Just like with any skill, the freestyle stroke should be broken down into small, manageable exercises with a clear vision leading to the next step. It's often the feeling of being overwhelmed by too many things to think about that prevents people from attempting this great life-skill. It seems a monumental hurdle to try and overcome just to perform your first few strokes.
1. Decide that you want to learn to swim. Write down a few notes about why you want to learn to swim and what you hope achieving this goal will do for you and your health.

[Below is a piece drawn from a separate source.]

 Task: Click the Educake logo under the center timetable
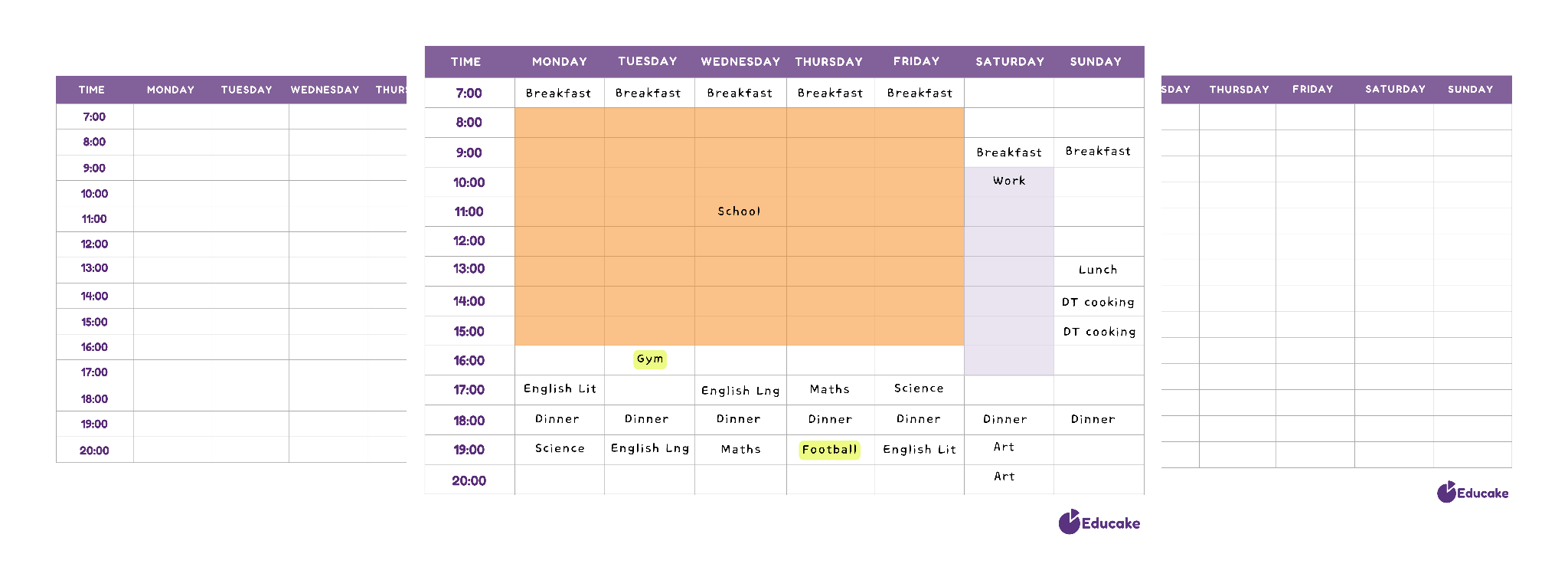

2. Talk to friends who can swim. Ask them what it is that they love about swimming. Listen to their stories about how they learnt. Not everyone takes like a duck to water and you'll probably hear that many of your friends were also a little daunted when they started learning. This is perfectly normal. Listen to where they are now though and realize that to get there, they too had to build things up step by step.
3. Visit a swimming pool. Swimming pools come in a huge variety of shapes, sizes, depths and locations and it is well worthwhile investigating local facilities that you feel comfortable using. Ask friends for their recommendations about suitable venues and quiet times to go.
4. Soak up the smells and sounds. Swimming pools can be very noisy places (especially if indoors) and often the first thing that will hit you is the pungent smell of chlorine as you walk through the door. If you're really nervous, on your first trip to the pool don't even bring your swimming gear, just go and spend 15 to 20 minutes in the lobby area or overlooking the pool and familiarize yourself with these sounds and smells for next time.
5. Bring a buddy and get your feet wet. Ask a good friend to take you to the pool and take your first dip with their assistance. Don't feel like you have to make any monumental steps forward in this first session, just build up your confidence and practise telling yourself that you feel OK and that you are enjoying the experience. Stay positive!
Even good swimmers can have lows with their swimming - try and take them in your stride.
6. Never, ever, ever give up! Think back to Step 1 when you committed yourself to learning how to swim. Quite often just deciding to do this is the biggest hurdle you will face but there will be others. The key to learning to swim smoothly and efficiently is remaining positive.